** Opening Provided text block **

Kim's Gun
3rd National Pakistan Boy Scout Jamboree, 1960

Kim's Gun

A special two anna (three cents U.S.) stamp commemorated this Scout Jamboree held in Lahore from December 24-31, 1960.  Printed in Boy Scout colors, it depicts one of the most famous Asian historical relics, Kim's Gun, and a rendering of the Boy Scout Tenderfoot Badge.

Kim's Gun is a tremendously huge cannon used by the British during the period when Imperial Russia threatened India by attempting to come down through the famous Kyber Pass.  It was as Kipling's fans know, colorfully described by the noted writer and plays an important role in several of his works.  Today the monstrous cannon, with its gargantuan wheels stands in the Mall of Lahore

The relationship of Kim's Gun to Scouting is somewhat round-about.  It possibly stems from Kipling's story of Kim, an Irish orphan boy in Lahore.  The story introduces Kim in the first chapter sitting on the huge gun in front of the museum.

** Closing Provided text block **
** Opening Data section block **

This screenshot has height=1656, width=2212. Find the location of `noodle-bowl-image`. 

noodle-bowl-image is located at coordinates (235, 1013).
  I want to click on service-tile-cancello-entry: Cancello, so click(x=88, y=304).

** Closing Data section block **

* _Activity_: Resume the piece on Kim's Gun and the 1960 Pakistan Scout Jamboree stamp, picking up right after its final sentence.

* _Answer space_:
Kim, through a number of circumstances entered training for a career of espionage.  During his early training his teacher used a play method of teaching observation by spreading a number of articles on a tray, allowing Kim to observe them for ten seconds.  He then covered the tray and ordered him to name as many of the articles as possible from memory.

Lord Baden Powell later on used this memory method extensively in his Scouting for Boy's, calling it "Kim's Game."  Scouting handbooks throughout the world also used the game, including earlier editions of the Handbook for Boy Scouts of America.

> SOSSI JOURNAL, Volume 9, Number 12, December 1960.
Updates and modifications by Keith Larson, 1998.